Tuesday, February 11, 2025

Color Temperature with Sarah Bixler

 

Prismacolor and Polychromos palettes recommended by Sarah Bixler

Although I’ve taken quite a few classes and workshops in the past decade with colored pencils and watercolor pencils as the primary medium, none has intrigued me as much as the ones I’ve had with Sarah Bixler. My introduction in 2021 was a weekend workshop with portraiture as the focus. Still reassembling my brain after having it blown open with new concepts, I took another workshop a few weeks later that was similar but used the full figure as our subject.

In both cases, it wasn’t necessarily life drawing that interested me; it was her focus on color temperature and her application of colored pencils with a strong painterly approach.

Polychromos
For quite a while afterwards, I worked on trying to apply her principles and approach to urban sketching, but I realized I still had so much more to learn to think like a painter. When I saw that she was offering another class, I jumped on it. Instead of in-studio weekend workshops like the previous two were, this course is five weeks, which I’ve found to be the most effective format for me when I want to get a solid handle on complex concepts.

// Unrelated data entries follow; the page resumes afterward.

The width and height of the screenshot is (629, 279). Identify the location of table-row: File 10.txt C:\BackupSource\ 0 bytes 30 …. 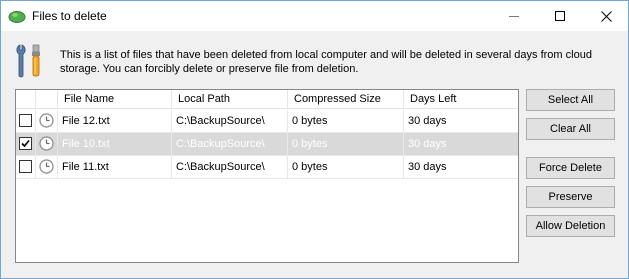
(267, 144).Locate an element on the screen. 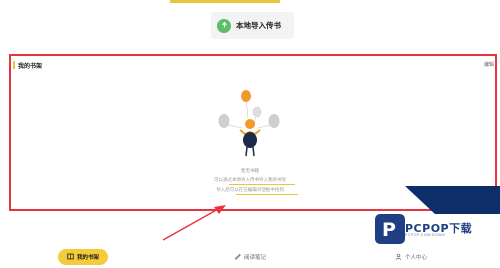  bookshelf-title: 我的书架 is located at coordinates (30, 66).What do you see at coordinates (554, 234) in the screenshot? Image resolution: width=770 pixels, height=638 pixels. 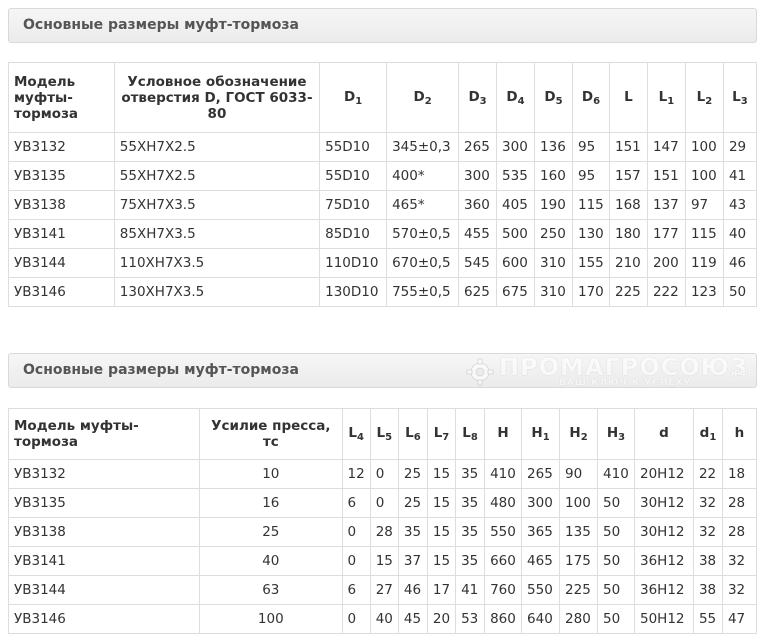 I see `table-cell: 250` at bounding box center [554, 234].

 “Interpreting the Portrait” again focuses on the portrait, and this one is online. Typically I wouldn’t be interested in taking a life-drawing course online, but since the subject is less important to me than the concepts, I decided that learning from photos would be OK. After nearly a year of trying something entirely different with a comics approach using mostly markers, I’m super excited to get my brain back into color, color temperature and especially colored pencils!

To begin with, Sarah recommended a specific palette of Faber-Castell Polychromos pencils based on color temperature (a cool and a warm of each hue, plus some grays, black and white), which I was already familiar with from her previous workshops. A former user of Prismacolors, she now prefers Polychromos, but not because of expected reasons such as hardness or color range; she just got tired of contemporary Prismacolors breaking all the time!

For the kind of application technique she uses, I prefer a softer core than Polychromos. Hearing her reason for favoring them, I used the Polychromos palette she had specified as a guide and pulled out comparable hues from my Prismacolors (vintage, of course, to avoid the breakage issue). I plan to try both as the course goes on.

Prismacolor (mostly vintage plus a few contemporary)
In an online course from home, I would normally have my full sets easily accessible. But my studio has been in a transitional mess for the past several months, and I’m starting to pack my drawing desk (poor timing with this class, I know!). With the hope of avoiding constantly digging through packing boxes, I’m acting like I’m taking an in-person class and filled a pencil case with the two limited palettes. It’s a stretch of the imagination, I know, but I’m pretending these are the only colored pencils I own! (Ha-ha, I can hear you chuckling!)

For today’s post, which is already long, I’ll just show you the palettes. When I finish the first week’s assignment, I’ll write a separate post.